Wall Street climbs as S&P 500 closes out fourth straight winning month
Stocks on Wall Street finished broadly higher Friday as the market closed out its fourth straight winning month with solid gains.
A late-afternoon rally helped stocks bounce back from a midafternoon slide. The S&P 500 rose 1%, with about 76% of the stocks in the index notching gains.
The benchmark S&P 500 closed August with a 2.3% gain for the month. It’s now up 18.4% so far this year and is within 0.4% of the all-time high it set in July.
The Dow Jones Industrial Average rose 0.6%, setting its fourth all-time high this week.
The Nasdaq composite ended 1.1% higher.
Wall Street spent the day mulling over encouraging reports on inflation, consumer spending and income.
The Commerce Department said its personal consumption and expenditures report showed prices rose just 0.2% from June to July, up slightly from the previous month’s 0.1% increase. Compared with a year earlier, inflation was unchanged at 2.5%.
Economists had expected the PCE, which is the Federal Reserve’s preferred measure of inflation, would to show that inflation edged up to 2.6% in July. It was as high as 7.1% in the middle of 2022.

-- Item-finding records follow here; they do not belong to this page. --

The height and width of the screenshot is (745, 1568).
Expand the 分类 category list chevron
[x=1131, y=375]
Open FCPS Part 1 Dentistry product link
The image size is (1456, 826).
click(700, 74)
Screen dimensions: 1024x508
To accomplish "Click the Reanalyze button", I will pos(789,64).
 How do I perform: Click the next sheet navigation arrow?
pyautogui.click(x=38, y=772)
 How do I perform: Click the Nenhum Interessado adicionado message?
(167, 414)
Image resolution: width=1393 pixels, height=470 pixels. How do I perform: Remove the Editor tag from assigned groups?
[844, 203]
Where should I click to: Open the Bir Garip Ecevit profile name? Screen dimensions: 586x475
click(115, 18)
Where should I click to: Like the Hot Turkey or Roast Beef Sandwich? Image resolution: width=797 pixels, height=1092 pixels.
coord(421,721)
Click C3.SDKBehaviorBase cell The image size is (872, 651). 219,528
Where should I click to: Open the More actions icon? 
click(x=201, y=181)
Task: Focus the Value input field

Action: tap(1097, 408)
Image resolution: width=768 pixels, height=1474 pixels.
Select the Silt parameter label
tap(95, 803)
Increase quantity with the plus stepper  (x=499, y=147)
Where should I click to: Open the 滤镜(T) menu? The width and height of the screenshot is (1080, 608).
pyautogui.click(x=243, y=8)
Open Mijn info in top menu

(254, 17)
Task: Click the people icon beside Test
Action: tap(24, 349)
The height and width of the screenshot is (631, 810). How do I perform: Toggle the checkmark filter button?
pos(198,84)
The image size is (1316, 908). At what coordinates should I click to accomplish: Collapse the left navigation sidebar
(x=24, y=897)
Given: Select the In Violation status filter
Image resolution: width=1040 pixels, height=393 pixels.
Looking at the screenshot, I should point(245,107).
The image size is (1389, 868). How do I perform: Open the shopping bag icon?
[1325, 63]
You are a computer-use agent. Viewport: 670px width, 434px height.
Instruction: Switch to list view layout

The report confirms price increases are cooling, keeping the central bank on track to cut rates for the first time in more than four years at its upcoming meeting next month. The market is betting that the Fed will cut its benchmark rate by a full 1% by the end of the year.
“Weakening inflation gives the Fed plenty of room to begin cutting rates, while still resilient household spending is the recipe for a soft landing,” said David Alcaly, lead macroeconomic strategist at Lazard Asset Management.
Bond yields were mixed in the Treasury market. The yield on the 10-year Treasury rose to 3.92% from 3.86% late Thursday.
Technology stocks led the market. Marvell Technology climbed 9.2% after its latest quarterly results hit Wall Street’s sales and profit targets. Other chipmakers also rose. Broadcom added 3.8% and Nvidia gained 1.5%.
Dell also beat analysts’ second-quarter forecasts, boosted by record server and networking revenue as companies continue to beef up their artificial intelligence infrastructure. Its shares rose 4.3%.